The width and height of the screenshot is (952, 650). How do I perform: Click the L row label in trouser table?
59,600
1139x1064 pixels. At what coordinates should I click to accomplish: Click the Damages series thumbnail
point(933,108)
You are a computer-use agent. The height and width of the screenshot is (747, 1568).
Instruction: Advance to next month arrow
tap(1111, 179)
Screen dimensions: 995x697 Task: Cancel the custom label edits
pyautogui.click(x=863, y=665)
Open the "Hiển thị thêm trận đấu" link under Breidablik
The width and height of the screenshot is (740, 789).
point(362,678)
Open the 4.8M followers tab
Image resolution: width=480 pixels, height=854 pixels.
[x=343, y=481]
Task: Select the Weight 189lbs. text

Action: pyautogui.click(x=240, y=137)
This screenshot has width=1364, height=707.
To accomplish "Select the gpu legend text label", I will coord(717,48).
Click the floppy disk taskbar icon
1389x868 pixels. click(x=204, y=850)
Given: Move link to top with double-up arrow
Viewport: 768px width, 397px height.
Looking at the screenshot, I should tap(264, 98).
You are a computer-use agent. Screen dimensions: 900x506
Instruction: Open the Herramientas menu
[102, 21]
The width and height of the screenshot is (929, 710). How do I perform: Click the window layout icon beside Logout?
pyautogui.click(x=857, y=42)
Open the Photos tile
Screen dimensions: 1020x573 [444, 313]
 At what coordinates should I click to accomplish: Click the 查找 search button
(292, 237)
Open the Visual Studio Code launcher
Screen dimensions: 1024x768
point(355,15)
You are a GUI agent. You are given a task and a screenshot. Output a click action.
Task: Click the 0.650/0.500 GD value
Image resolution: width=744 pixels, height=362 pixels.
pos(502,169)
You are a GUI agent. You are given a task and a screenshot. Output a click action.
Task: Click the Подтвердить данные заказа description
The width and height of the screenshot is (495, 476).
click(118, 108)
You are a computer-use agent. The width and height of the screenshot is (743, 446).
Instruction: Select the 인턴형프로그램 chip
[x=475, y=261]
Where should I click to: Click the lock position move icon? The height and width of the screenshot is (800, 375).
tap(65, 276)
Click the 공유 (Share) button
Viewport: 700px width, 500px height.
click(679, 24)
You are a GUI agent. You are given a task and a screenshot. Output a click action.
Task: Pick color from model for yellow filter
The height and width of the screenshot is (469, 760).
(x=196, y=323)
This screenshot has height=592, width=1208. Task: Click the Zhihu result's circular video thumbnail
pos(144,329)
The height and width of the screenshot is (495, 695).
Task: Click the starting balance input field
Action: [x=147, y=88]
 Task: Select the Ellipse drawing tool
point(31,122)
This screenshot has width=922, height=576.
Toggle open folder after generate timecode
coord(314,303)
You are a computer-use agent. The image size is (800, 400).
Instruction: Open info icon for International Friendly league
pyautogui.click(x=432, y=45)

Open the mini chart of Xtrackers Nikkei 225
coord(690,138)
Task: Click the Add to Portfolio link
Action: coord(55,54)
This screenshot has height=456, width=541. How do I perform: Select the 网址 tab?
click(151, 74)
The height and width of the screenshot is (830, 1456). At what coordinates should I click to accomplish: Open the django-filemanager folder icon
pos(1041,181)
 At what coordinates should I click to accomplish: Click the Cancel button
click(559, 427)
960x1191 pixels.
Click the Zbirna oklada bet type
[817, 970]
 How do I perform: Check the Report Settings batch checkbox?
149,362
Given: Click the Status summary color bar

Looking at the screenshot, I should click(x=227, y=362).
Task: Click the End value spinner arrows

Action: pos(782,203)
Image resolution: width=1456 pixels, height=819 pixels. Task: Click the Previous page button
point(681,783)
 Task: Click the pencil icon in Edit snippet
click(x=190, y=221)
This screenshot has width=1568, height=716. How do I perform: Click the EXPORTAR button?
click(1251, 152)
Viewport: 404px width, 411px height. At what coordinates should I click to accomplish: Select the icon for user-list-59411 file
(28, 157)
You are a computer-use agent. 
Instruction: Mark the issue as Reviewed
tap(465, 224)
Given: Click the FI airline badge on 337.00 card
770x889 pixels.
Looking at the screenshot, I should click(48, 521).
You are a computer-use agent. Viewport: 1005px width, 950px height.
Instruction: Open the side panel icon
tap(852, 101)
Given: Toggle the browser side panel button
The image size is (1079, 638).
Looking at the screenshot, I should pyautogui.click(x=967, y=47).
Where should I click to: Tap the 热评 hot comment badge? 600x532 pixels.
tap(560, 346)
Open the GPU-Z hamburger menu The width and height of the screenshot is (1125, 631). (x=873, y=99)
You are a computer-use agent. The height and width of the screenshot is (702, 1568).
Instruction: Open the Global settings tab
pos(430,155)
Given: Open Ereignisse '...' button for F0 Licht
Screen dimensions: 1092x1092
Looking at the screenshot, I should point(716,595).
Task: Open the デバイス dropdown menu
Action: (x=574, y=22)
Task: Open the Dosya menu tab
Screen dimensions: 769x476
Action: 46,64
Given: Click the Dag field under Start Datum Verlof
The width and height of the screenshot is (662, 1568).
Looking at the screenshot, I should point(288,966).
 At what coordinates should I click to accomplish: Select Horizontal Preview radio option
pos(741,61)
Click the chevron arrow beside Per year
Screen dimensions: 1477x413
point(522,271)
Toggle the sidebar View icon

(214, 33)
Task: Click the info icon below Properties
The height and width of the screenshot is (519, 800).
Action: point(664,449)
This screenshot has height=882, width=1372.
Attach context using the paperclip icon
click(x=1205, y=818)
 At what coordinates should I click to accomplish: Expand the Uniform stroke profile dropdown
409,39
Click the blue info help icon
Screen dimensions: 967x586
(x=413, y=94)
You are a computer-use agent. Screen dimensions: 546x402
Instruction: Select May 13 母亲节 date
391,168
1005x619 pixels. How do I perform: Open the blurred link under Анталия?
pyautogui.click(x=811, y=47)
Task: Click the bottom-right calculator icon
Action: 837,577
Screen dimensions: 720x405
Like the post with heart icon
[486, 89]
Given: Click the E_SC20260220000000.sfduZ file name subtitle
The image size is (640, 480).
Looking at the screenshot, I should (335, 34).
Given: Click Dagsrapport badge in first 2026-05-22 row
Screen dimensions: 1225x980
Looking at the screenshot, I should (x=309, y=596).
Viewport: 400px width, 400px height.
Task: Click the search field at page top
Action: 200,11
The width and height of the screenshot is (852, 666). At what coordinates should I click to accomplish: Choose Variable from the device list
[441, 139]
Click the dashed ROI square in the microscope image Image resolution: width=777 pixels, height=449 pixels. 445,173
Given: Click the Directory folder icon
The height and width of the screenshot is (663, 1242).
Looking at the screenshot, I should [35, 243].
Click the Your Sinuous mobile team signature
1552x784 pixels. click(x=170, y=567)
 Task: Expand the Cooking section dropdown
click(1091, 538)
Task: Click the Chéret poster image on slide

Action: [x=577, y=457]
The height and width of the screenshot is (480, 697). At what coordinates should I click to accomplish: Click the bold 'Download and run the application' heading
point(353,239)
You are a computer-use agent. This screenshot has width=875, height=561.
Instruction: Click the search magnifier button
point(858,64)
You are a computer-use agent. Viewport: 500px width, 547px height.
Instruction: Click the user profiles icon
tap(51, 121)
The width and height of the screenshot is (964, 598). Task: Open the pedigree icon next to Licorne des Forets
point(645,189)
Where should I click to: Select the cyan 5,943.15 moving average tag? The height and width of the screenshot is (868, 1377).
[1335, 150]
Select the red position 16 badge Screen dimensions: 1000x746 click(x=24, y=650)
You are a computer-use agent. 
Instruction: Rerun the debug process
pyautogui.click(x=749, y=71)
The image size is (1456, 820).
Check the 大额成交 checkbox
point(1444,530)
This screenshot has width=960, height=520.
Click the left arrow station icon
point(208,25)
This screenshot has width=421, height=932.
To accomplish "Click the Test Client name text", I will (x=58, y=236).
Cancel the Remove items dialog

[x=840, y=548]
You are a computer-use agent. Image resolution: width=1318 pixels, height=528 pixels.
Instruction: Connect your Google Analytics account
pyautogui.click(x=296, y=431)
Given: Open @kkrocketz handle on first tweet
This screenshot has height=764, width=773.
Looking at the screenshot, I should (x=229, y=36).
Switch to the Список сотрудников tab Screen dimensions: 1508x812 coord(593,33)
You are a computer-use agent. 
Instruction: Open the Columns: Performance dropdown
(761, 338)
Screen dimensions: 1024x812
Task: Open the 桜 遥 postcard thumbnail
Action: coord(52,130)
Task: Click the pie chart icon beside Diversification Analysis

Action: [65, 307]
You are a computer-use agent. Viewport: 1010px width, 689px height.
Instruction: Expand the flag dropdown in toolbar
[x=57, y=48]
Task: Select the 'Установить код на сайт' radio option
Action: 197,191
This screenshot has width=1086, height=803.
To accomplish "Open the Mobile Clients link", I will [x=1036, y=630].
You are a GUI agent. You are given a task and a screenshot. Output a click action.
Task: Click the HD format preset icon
—————
### Problem statement:
Every line from the one holding "Select the red" through the final line of the listing must be echoed exactly; leave out all other lines.

### Task result:
Select the red position 16 badge Screen dimensions: 1000x746 click(x=24, y=650)
You are a computer-use agent. 
Instruction: Rerun the debug process
pyautogui.click(x=749, y=71)
The image size is (1456, 820).
Check the 大额成交 checkbox
point(1444,530)
This screenshot has width=960, height=520.
Click the left arrow station icon
point(208,25)
This screenshot has width=421, height=932.
To accomplish "Click the Test Client name text", I will (x=58, y=236).
Cancel the Remove items dialog

[x=840, y=548]
You are a computer-use agent. Image resolution: width=1318 pixels, height=528 pixels.
Instruction: Connect your Google Analytics account
pyautogui.click(x=296, y=431)
Given: Open @kkrocketz handle on first tweet
This screenshot has height=764, width=773.
Looking at the screenshot, I should (x=229, y=36).
Switch to the Список сотрудников tab Screen dimensions: 1508x812 coord(593,33)
You are a computer-use agent. 
Instruction: Open the Columns: Performance dropdown
(761, 338)
Screen dimensions: 1024x812
Task: Open the 桜 遥 postcard thumbnail
Action: coord(52,130)
Task: Click the pie chart icon beside Diversification Analysis

Action: [65, 307]
You are a computer-use agent. Viewport: 1010px width, 689px height.
Instruction: Expand the flag dropdown in toolbar
[x=57, y=48]
Task: Select the 'Установить код на сайт' radio option
Action: 197,191
This screenshot has width=1086, height=803.
To accomplish "Open the Mobile Clients link", I will [x=1036, y=630].
You are a GUI agent. You are given a task and a screenshot. Output a click action.
Task: Click the HD format preset icon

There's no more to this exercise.